LONDON, Sept 25 (Reuters) - British supermarket group Sainsbury's detailed a new plan to cut costs, speed up debt reduction and shake up its store estate and financial services division as it reported improved trading in its latest quarter.
After the failure of its attempt to take over Asda for 7.3 billion pounds and with Sainsbury's shares down 33% over the last year, Chief Executive Mike Coupe is under pressure to show the group can prosper on its own.
Ahead of a capital markets day event for investors, Sainsbury's said it planned to reduce costs by about 500 million pounds over five years as its brings its businesses together, in addition to ongoing cost savings to cover the impact of cost inflation.
The group increased its three year net debt reduction target to at least 750 million pounds, from 600 million pounds previously, forecasting a reduction of at least 300 million pounds in the current 2019-20 year.
It said a review of its store estate will result in about 10 new supermarkets and 10-15 closures; about 80 new Argos outlets in Sainsbury's stores and 60-70 Argos closures, with 110 new convenience stores and 30-40 closures.
It said the closures would deliver a profit benefit of about 20 million pounds per year, while the one-off cost of closures and impairments would be 230-270 million pounds.
Sainsbury's also has a new five-year plan for its financial services division.

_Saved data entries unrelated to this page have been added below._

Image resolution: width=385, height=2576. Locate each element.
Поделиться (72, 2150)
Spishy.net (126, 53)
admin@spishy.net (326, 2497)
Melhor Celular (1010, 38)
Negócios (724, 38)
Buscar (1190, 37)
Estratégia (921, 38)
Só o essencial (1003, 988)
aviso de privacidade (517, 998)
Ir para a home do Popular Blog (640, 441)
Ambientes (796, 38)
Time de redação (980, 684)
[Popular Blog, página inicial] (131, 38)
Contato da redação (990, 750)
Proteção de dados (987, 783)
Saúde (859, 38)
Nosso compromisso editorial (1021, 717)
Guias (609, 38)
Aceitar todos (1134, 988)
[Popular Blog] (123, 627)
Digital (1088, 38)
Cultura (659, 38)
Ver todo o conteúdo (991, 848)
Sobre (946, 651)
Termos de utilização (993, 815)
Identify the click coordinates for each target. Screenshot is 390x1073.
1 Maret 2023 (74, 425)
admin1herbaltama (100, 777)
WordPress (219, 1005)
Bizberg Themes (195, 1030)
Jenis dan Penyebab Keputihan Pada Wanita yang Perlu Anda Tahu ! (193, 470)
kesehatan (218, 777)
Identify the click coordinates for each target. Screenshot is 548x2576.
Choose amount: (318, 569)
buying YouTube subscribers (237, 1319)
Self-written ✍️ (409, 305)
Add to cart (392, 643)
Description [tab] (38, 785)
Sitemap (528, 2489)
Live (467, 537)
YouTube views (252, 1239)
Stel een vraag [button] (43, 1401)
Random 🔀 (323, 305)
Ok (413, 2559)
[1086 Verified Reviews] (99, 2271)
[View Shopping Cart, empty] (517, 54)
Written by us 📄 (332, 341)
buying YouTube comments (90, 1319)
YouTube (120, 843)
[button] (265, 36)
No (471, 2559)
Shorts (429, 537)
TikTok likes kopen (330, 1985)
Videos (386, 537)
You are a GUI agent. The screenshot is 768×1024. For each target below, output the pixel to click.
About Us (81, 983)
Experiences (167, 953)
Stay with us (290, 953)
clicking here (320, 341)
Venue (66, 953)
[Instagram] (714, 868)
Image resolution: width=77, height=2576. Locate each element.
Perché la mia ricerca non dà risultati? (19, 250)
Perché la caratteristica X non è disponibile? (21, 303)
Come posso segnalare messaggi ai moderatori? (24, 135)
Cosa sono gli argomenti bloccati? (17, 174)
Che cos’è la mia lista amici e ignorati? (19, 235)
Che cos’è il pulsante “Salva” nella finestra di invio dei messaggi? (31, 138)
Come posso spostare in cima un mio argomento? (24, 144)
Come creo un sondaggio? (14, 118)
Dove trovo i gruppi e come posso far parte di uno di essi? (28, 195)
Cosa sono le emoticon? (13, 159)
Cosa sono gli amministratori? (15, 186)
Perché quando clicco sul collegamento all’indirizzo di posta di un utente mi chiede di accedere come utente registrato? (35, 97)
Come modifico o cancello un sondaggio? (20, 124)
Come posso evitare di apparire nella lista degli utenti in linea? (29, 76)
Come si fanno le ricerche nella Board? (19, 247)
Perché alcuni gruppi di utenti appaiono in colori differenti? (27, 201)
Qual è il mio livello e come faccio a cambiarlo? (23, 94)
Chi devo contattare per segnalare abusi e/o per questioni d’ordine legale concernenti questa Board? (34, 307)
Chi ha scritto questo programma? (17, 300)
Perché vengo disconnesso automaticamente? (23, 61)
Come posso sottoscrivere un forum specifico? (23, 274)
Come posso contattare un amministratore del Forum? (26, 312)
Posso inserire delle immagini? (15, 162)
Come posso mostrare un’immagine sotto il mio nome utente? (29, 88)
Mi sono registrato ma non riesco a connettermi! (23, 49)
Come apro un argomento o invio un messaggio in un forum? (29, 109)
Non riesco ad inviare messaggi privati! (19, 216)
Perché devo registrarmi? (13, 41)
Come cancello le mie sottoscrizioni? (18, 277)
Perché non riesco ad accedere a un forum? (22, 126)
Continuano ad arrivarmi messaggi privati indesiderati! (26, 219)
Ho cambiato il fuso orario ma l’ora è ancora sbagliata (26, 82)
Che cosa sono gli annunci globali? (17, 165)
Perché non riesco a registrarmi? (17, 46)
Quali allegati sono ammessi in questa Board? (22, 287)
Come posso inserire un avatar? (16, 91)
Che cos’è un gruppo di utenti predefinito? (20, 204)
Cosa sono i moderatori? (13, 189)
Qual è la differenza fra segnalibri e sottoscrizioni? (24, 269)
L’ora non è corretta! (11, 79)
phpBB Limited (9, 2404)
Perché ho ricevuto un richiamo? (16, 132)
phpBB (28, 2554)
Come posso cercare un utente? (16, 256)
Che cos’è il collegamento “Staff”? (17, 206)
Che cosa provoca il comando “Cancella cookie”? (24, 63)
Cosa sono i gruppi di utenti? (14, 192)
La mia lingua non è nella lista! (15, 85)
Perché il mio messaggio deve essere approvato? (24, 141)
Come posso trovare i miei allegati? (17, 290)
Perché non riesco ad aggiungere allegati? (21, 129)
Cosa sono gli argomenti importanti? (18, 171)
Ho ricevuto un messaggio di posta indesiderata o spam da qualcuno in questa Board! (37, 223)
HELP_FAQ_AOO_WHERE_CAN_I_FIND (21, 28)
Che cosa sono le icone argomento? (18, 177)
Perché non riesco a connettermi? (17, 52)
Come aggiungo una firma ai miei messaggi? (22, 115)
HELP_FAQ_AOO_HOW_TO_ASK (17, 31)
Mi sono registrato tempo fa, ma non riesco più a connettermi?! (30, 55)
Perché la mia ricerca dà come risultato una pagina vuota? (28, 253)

It will immediately stop new mortgage sales and will not inject any more capital after 35 million pounds in 2019-20. It plans to double the division's underlying pretax profit.
The group said its like-for-like sales, excluding fuel, fell 0.2% in the 12 weeks to Sept. 21, its fiscal second quarter, having fallen 1.6% in the first quarter.
"Sales momentum was stronger in all areas and we further improved our performance relative to our competitors, particularly in grocery," said Coupe.